== BLOC DE TEXTE ==

Une marée humaine a défilé vendredi dans le centre d'Alger pour un troisième vendredi consécutif contre un cinquième mandat du président Abdelaziz Bouteflika, qui refuse de céder. La foule a été peu impressionnée par ses mises en garde sur les risques de 'chaos'.
La mobilisation était très largement supérieure à celle des manifestations des deux derniers vendredi à Alger, pourtant déjà impressionnantes, a constaté l'AFP. Mais elle est difficile à chiffrer, les autorités ne donnant aucune évaluation du nombre de protestataires. Certains, sur les réseaux sociaux, évoquaient 'peut-être des millions' mais sans source vérifiée.
A Oran et Constantine, respectivement deuxième et troisième villes du pays, la mobilisation a été également très importante, comme dans d'autres villes du pays.
Les rassemblements ont coïncidé avec la célébration du 8 mars, journée internationale des femmes. Un grand nombre d'entre elles figuraient parmi les manifestants de tous âges qui ont défilé dans le calme, aux cris de 'Pouvoir, assassin', ou 'Pas de 5e mandat, eh Bouteflika!'. 'Ils ont les millions, nous sommes des millions', proclame une pancarte brandie par une femme dans le cortège.

===
== EXTRAITS DE DONNÉES ==

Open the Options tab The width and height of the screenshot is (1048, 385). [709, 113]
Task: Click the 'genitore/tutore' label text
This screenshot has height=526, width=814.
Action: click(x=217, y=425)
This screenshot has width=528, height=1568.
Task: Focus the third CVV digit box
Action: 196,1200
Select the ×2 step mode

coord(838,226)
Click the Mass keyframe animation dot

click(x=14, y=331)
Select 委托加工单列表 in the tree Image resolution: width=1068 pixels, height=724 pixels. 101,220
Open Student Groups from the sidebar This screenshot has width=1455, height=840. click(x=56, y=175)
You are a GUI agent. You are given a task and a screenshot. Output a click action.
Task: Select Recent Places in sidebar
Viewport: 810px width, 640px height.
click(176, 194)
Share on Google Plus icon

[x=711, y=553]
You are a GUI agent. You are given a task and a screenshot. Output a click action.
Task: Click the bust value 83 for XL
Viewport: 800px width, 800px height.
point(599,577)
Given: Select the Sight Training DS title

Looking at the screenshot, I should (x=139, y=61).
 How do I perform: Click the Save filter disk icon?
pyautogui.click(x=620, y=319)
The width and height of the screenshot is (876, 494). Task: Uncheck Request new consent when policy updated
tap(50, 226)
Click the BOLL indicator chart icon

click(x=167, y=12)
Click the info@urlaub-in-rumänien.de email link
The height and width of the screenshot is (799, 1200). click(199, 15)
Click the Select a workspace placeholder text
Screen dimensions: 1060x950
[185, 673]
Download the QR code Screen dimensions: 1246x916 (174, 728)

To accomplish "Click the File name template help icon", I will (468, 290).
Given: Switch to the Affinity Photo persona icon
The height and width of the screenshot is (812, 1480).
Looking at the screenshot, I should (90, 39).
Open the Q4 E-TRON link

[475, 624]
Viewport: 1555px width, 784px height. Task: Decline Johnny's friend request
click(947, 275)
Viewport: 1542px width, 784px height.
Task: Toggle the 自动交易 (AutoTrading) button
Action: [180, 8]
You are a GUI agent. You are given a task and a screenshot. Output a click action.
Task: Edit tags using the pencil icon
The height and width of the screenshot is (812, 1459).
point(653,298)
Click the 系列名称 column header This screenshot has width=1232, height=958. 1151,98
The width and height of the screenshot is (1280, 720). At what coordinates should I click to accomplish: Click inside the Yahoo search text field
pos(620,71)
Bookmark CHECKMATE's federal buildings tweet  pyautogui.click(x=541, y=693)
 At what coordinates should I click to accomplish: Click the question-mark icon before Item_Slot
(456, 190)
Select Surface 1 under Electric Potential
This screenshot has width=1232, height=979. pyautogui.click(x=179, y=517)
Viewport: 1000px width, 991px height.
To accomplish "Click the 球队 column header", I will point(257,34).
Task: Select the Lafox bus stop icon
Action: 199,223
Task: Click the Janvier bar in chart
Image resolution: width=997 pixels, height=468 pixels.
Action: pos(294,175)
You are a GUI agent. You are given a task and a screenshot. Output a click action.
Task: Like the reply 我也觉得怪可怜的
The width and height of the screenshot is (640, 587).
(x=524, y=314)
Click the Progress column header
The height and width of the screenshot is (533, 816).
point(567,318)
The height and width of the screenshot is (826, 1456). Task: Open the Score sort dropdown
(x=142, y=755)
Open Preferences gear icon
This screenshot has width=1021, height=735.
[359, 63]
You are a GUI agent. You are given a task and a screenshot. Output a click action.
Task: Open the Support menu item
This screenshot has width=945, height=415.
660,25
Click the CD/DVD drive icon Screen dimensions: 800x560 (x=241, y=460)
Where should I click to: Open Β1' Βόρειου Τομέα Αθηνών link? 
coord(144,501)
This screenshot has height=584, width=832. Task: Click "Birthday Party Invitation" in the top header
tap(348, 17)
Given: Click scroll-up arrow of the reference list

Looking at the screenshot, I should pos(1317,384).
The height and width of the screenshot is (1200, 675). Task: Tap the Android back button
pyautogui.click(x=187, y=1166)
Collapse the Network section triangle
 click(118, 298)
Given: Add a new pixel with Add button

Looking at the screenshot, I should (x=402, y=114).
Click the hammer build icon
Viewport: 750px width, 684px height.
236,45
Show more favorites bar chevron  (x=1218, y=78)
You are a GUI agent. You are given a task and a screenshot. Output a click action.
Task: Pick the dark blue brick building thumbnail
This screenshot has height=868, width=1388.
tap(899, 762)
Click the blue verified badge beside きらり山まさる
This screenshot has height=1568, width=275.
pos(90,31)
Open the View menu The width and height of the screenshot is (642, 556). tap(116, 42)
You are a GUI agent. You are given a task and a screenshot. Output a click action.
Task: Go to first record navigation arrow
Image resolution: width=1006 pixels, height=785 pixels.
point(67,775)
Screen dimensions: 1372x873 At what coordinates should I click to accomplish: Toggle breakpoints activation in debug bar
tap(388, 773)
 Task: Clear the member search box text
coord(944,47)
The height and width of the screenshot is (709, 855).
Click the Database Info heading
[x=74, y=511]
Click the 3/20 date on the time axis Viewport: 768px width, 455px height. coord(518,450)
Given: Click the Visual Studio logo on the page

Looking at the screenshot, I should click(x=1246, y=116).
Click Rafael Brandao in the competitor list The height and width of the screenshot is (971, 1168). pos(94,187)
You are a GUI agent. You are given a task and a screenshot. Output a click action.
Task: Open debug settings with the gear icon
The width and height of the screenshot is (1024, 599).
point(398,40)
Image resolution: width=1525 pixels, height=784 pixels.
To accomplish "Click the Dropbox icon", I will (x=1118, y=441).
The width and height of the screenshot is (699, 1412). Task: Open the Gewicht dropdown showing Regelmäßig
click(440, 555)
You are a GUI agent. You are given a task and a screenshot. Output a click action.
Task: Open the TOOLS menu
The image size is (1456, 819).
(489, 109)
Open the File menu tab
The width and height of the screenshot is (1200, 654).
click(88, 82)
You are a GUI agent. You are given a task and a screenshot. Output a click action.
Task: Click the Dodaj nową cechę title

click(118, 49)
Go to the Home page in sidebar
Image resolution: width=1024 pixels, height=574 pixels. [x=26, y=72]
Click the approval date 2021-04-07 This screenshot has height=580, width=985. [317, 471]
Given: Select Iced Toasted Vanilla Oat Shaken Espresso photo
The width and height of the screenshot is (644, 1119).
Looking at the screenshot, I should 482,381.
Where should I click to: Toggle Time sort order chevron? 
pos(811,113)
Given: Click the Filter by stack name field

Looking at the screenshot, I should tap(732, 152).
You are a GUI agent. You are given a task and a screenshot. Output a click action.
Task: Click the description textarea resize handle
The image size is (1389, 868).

===

▶ TÂCHES À RÉALISER:
1: Recopiez le passage du texte sur les manifestations à Alger situé entre « La mobilisation était » et « sans source vérifiée. », bornes incluses.
2: Poursuivez le texte sur les manifestations à Alger après sa dernière phrase, s'il vous plaît.

▶ RÉPONSES PAR TÂCHE:
1:
La mobilisation était très largement supérieure à celle des manifestations des deux derniers vendredi à Alger, pourtant déjà impressionnantes, a constaté l'AFP. Mais elle est difficile à chiffrer, les autorités ne donnant aucune évaluation du nombre de protestataires. Certains, sur les réseaux sociaux, évoquaient 'peut-être des millions' mais sans source vérifiée.

2:
Heurts en fin de cortège
La police a fait usage de gaz lacrymogènes et de grenades assourdissantes dans l'après-midi pour disperser des manifestants qui tentaient de forcer un cordon de police bloquant l'accès à une artère remontant vers la présidence de la république, selon un journaliste de l'AFP.
Alors que le cortège s'est dispersé calmement et que les rues se vidaient à la tombée de la nuit, des heurts ont opposé, comme les deux semaines passées à la fin de la manifestation, de petits groupes de jeunes aux policiers bloquant cette artère.
'A la fin de cette journée du vendredi 8 mars 2019 (...) un nombre important de délinquants s'est manifesté dans le but de commettre des actes de saccage et de vandalisme', a expliqué la direction générale la sûreté nationale (DGSN) qui chapeaute les services de la police algérienne.
La police a arrêté 195 personnes après les heurts, qui ont fait 112 blessés dans les rangs des forces de l'ordre. Aucun autre incident notable n'a été signalé durant la manifestation, qui s'est déroulée dans une ambiance festive.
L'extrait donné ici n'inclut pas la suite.